• _What you will do_
From the entries that follow, list every line in which the string "Memberships" appears.

• _Data_

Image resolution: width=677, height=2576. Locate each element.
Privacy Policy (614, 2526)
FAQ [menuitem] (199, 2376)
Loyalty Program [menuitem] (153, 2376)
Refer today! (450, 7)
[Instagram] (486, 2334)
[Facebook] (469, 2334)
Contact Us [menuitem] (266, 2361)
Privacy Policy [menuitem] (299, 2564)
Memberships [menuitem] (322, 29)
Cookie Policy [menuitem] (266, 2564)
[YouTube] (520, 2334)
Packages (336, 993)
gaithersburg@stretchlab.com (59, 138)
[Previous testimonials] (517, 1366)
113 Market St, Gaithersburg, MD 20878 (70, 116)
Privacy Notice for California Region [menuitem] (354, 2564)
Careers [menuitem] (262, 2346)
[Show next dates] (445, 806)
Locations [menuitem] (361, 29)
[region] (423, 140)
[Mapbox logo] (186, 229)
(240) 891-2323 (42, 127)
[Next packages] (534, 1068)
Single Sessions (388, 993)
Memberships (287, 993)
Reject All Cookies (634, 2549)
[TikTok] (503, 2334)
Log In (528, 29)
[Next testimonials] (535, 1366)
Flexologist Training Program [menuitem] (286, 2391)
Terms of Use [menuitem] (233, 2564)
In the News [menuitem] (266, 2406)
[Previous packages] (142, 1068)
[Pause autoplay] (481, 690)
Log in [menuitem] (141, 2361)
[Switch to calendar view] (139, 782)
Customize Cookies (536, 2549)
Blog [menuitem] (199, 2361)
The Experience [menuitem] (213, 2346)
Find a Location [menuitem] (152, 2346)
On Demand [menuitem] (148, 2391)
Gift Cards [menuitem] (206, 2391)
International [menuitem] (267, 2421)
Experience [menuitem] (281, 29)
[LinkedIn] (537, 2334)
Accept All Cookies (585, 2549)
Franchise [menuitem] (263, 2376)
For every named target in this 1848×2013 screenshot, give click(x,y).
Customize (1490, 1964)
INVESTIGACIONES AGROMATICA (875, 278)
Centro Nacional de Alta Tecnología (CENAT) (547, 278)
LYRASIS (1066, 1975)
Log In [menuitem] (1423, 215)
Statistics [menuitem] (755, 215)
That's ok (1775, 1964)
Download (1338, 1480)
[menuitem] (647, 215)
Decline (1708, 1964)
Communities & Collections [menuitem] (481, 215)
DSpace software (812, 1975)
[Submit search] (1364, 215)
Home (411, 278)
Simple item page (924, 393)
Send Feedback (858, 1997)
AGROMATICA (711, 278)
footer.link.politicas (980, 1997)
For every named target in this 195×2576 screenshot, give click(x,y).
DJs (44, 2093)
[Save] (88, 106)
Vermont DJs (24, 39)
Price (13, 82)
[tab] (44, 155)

• _Answer area_
Memberships [menuitem] (322, 29)
Memberships (287, 993)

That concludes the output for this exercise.